La magistrature manifeste pour l’indépendance de la justice

Pour la première fois depuis 1918, la magistrature se met en mouvement pour dénoncer la réforme de la justice et ses conséquences pour leur indépendance. Interview de Manuela Cadelli, présidente de l’Association syndicale des magistrats.

Manue­la Cadel­li est juge au tri­bu­nal de pre­mière ins­tance de Namur et la pré­si­dente de l’Association syn­di­cale des magis­trats. En mars 2016, elle avait publié une carte blanche dans le jour­nal Le Soir avec pour titre : “le néo­li­bé­ra­lisme est un fas­cisme”. En voi­ci un extrait :

« Le néo­li­bé­ra­lisme est cet éco­no­misme total qui frappe chaque sphère de nos socié­tés et chaque ins­tant de notre époque. C’est un extrémisme.

Le fas­cisme se défi­nit comme l’assujettissement de toutes les com­po­santes de l’État à une idéo­lo­gie tota­li­taire et nihiliste.
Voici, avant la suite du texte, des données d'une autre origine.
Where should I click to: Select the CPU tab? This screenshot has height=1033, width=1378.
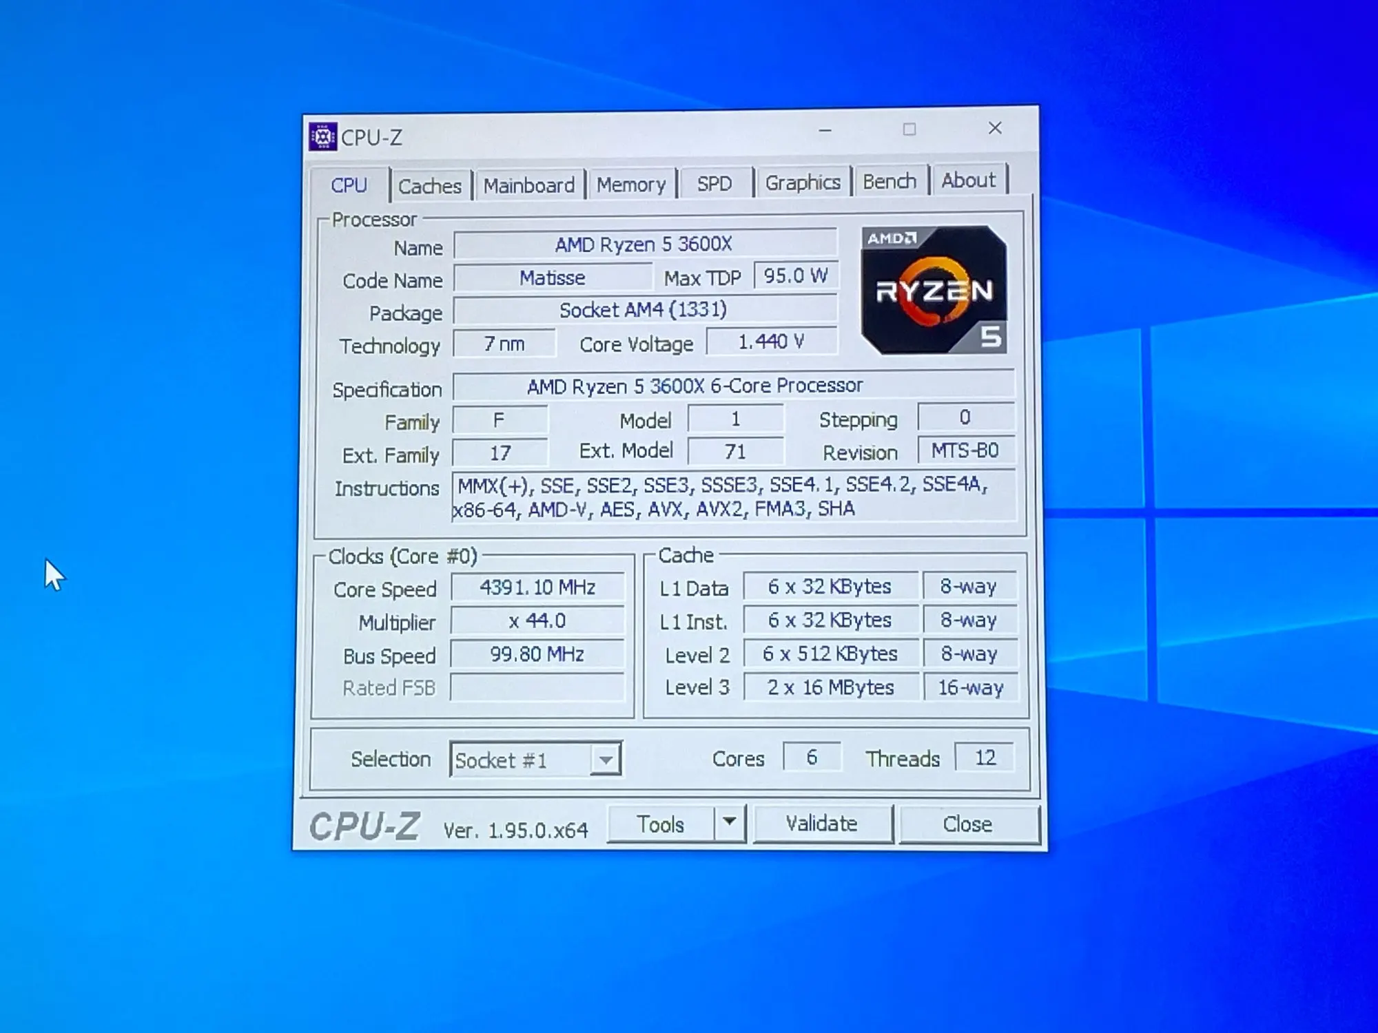pos(349,186)
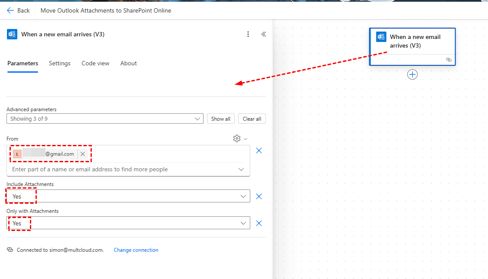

Je pré­tends que le néo­li­bé­ra­lisme est un fas­cisme car l’économie a pro­pre­ment assu­jet­ti les gou­ver­ne­ments des pays démo­cra­tiques mais aus­si chaque par­celle de notre réflexion. L’État est main­te­nant au ser­vice de l’économie et de la finance qui le traitent en subor­don­né et lui com­mandent jusqu’à la mise en péril du bien commun.

L’aus­té­ri­té vou­lue par les milieux finan­ciers est deve­nue une valeur supé­rieure qui rem­place la poli­tique. Faire des éco­no­mies évite la pour­suite de tout autre objec­tif public. Le prin­cipe de l’orthodoxie bud­gé­taire va jusqu’à pré­tendre s’inscrire dans la Consti­tu­tion des Etats. La notion de ser­vice public est ridiculisée.

Le nihi­lisme qui s’en déduit a per­mis de congé­dier l’universalisme et les valeurs huma­nistes les plus évi­dentes : soli­da­ri­té, fra­ter­ni­té, inté­gra­tion et res­pect de tous et des dif­fé­rences. Même la théo­rie éco­no­mique clas­sique n’y trouve plus son compte : le tra­vail était aupa­ra­vant un élé­ment de la demande, et les tra­vailleurs étaient res­pec­tés dans cette mesure ; la finance inter­na­tio­nale en a fait une simple variable d’ajustement.»

Dans cette inter­view accor­dée à ZIN TV, Manue­la Cadel­li revient sur ses pro­pos et nous explique les rai­sons pour les­quelles la magis­tra­ture se met en marche, une pre­mière depuis 1918. La pre­mière action a eu lieu le 7 juin. Magis­trats et avo­cats se sont ras­sem­blés dans tous les palais de jus­tice et les audiences ont été retar­dées. Il s’a­git d’un évé­ne­ment his­to­rique dans un contexte où l’in­dé­pen­dance du troi­sième pou­voir est mena­cée notam­ment par des coupes bud­gé­taires qui entrainent des dif­fi­cul­tés sup­plé­men­taires pour garan­tir une jus­tice de qualité.